When Governor Dannel P. Malloy appointed the Sandy Hook Advisory Commission a year ago, he charged the panel with “taking a broad systemic approach in crafting the recommendations that will lead to comprehensive legislative and policy changes that must occur following the tragedy at Sandy Hook Elementary School.” He explained that this included “ensuring that our mental health system can reach those that need its help.” Like everyone else who has tried to answer the ultimate 12/14 question — why? — the commissioners are keenly interested in Adam Lanza’s motivation and state of mind as he headed off to the Sandy Hook School that tragic morning. The panel last week secured a promise from the shooter’s father to turn over some of his son’s treatment records.

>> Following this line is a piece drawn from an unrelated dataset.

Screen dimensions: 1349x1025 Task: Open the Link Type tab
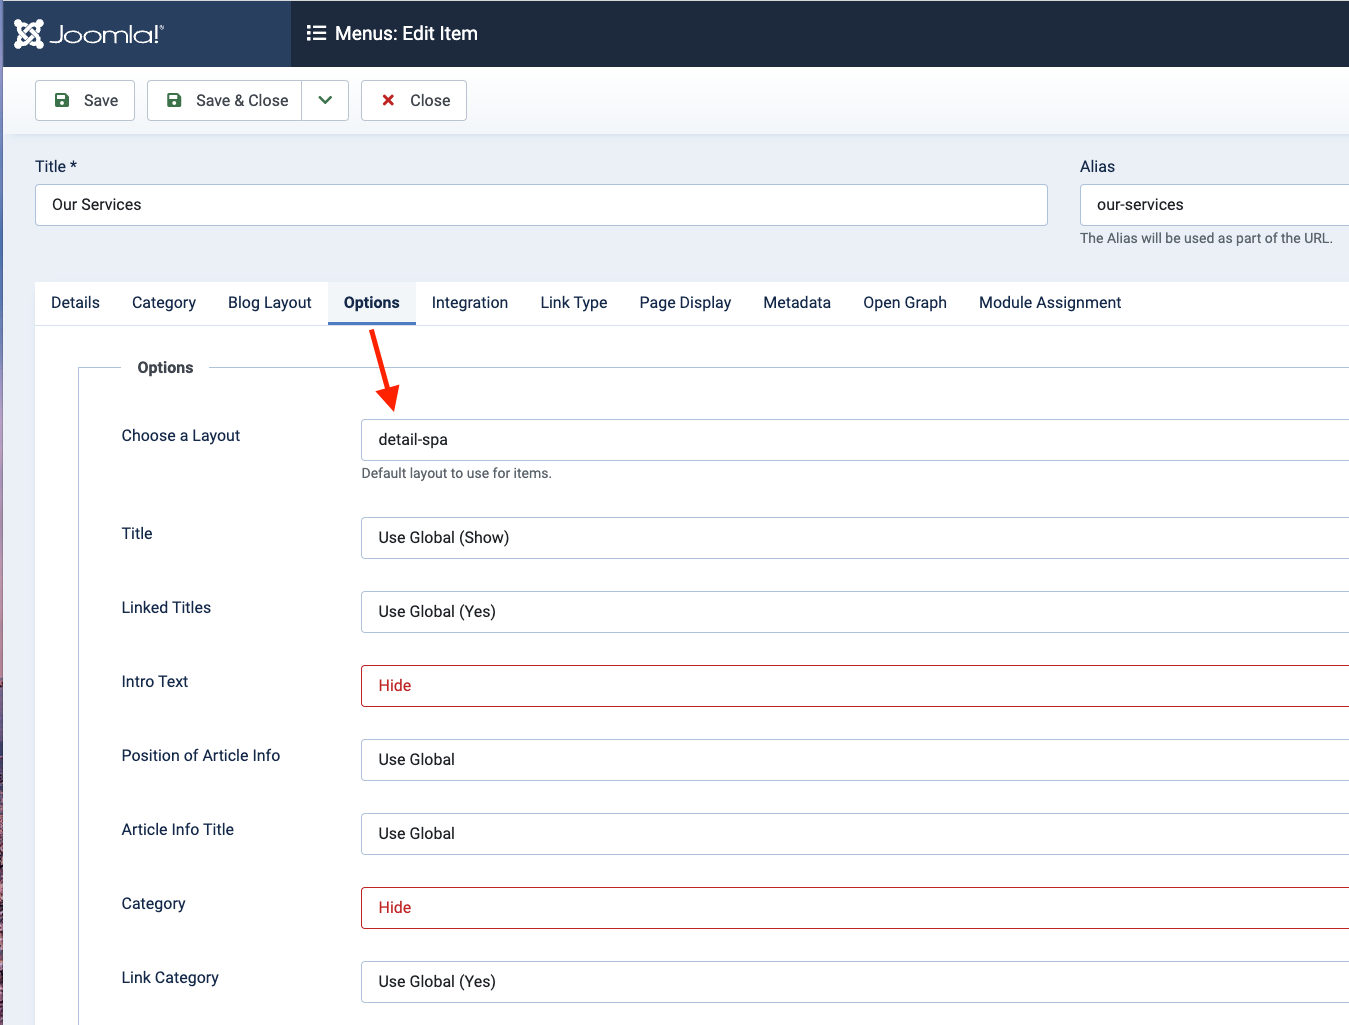(574, 303)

Presumably, this narrow focus on Adam Lanza’s pathology has some relevance to the panel’s “broad systemic approach” to policy recommendations.
We would hate to see the much needed debate on the effective delivery of mental health services get bogged down in parsing Adam Lanza’s personality disorders as antecedents to violence. We understand that the experts on the Sandy Hook Advisory Commission are seeking to use the science of psychology to inform the art of policy, but we have also seen how the particulars of Lanza’s villainy tend to overwhelm the news coverage of larger questions about the adequacy of mental health services, school security, and gun violence. Let us concede that a lot went wrong in this young man’s life. Ultimately, however, it may not be a better understanding of his troubled mind that will be useful in preventing similar horrendous crimes, but a better understanding of his slow, inexorable journey to near-complete isolation that will allow us to help others who go wandering toward violent ends. It’s not that there weren’t red flags in Lanza’s case. It’s that he became so isolated that few people could see them.
The Sandy Hook Advisory Commission last week heard from psychiatric experts from Yale and Stony Brook University, who downplayed Lanza’s profound autism spectrum disorder as a contributing factor to the 12/14 tragedy. They noted that people with autism and Asperger’s syndrome are more like to be victims than perpetrators of crime. They suggested, however, that once social isolation sets in for a child, because of bullying, unusual behaviors, or simply because it is inconvenient or uncomfortable for adults or peers to get involved, it is far more difficult for the mental health system to recognize children in crisis and to respond appropriately.
Ultimately, the policies that best address the failures that led to the tragedy at Sandy Hook School may be same policies that are a hallmark of every successful democracy: inclusion, respect, and consideration for everyone — even those who are different, difficult, and drifting toward isolation and despair.